If a neuron always gets negative inputs, it never updates. It’s dead.

This happens more than you’d think. Bad initialization, high learning rate, certain data distributions… suddenly 30% of your network is doing nothing.

Leaky ReLU solution

Instead of zero for negatives, use small slope:

$$f(x) = \begin{cases} x & x > 0 \ \alpha x & x \leq 0 \end{cases}$$

Usually α = 0.01

def leaky_relu(x, alpha=0.01):
    return np.where(x > 0, x, alpha * x)

Leaky ReLU

See the comparison: Leaky ReLU Animation

Why it works

Negative inputs now have small gradient (α instead of 0). Even if neuron mostly outputs negative values, it can still learn.

Dead neurons can “come back to life.”

The gradient

$$\frac{df}{dx} = \begin{cases} 1 & x > 0 \ \alpha & x \leq 0 \end{cases}$$

Never zero (assuming α ≠ 0). Gradient always flows.

Choosing alpha

0.01 - common default, works well

0.1-0.3 - more aggressive, some papers suggest this

Learned (PReLU) - let network decide

# PyTorch
nn.LeakyReLU(negative_slope=0.01)
nn.LeakyReLU(negative_slope=0.2)

# PReLU - alpha is learned
nn.PReLU()

PReLU - Parametric ReLU

Make alpha a learnable parameter:

class PReLU(nn.Module):
    def __init__(self, num_channels):
        super().__init__()
        self.alpha = nn.Parameter(torch.ones(num_channels) * 0.25)
    
    def forward(self, x):
        return torch.where(x > 0, x, self.alpha * x)
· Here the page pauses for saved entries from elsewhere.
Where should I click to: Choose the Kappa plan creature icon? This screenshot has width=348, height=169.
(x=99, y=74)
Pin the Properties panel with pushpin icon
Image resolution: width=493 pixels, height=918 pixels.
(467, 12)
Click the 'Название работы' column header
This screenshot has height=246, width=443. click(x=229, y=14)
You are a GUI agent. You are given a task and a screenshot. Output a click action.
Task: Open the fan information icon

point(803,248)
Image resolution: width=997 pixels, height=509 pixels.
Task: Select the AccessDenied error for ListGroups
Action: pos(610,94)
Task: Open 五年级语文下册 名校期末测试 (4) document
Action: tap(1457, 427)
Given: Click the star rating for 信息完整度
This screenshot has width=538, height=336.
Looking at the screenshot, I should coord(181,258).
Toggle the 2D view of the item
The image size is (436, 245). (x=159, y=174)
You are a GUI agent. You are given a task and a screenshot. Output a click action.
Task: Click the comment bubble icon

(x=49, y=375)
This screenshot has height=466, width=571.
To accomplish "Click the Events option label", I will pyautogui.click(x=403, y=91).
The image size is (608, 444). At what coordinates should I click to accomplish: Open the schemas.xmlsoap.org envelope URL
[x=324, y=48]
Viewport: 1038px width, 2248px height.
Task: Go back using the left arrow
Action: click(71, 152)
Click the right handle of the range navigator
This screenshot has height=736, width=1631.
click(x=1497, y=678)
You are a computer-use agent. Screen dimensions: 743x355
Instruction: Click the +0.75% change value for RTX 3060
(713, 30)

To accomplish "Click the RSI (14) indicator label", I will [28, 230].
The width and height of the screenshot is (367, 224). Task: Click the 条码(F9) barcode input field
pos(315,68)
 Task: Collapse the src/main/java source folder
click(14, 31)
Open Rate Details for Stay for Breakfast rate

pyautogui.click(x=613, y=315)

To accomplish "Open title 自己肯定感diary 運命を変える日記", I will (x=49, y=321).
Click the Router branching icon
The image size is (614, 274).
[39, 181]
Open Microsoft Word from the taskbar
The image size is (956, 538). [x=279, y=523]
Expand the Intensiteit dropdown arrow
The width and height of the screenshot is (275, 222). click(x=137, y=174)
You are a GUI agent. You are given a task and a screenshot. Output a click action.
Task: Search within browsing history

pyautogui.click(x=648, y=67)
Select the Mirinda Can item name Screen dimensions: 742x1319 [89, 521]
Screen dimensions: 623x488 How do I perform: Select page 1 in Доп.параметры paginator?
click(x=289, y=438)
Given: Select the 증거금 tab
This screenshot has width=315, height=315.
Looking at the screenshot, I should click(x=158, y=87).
Each channel can have different alpha. Network learns what works.

He et al. (2015) showed PReLU helps especially in deep networks.

Does it actually matter?

Honest answer: often not much difference for typical networks.

When it does matter:

  • Very deep networks
  • High learning rates
  • Small batch sizes
  • Networks with lots of dead neurons

Easy to check: monitor activation statistics during training.

# quick check for dead neurons
activations = relu(layer_output)
dead_ratio = (activations == 0).float().mean()
print(f"Dead neuron ratio: {dead_ratio:.2%}")

If you see high dead ratios, try Leaky ReLU.

Code comparison

import torch
import torch.nn as nn

# With ReLU
model_relu = nn.Sequential(
    nn.Linear(100, 50),
    nn.ReLU(),
    nn.Linear(50, 10)
)

# With Leaky ReLU
model_leaky = nn.Sequential(
    nn.Linear(100, 50),
    nn.LeakyReLU(0.01),
    nn.Linear(50, 10)
)

# With PReLU
model_prelu = nn.Sequential(
    nn.Linear(100, 50),
    nn.PReLU(),
    nn.Linear(50, 10)
)

My recommendation

Start with ReLU. It’s the default for good reason.

If you notice:

  • Training stalls early
  • Many neurons outputting constant 0
  • Gradient problems

Switch to Leaky ReLU. Usually solves it.

PReLU if you want to squeeze out a bit more performance and have compute to spare.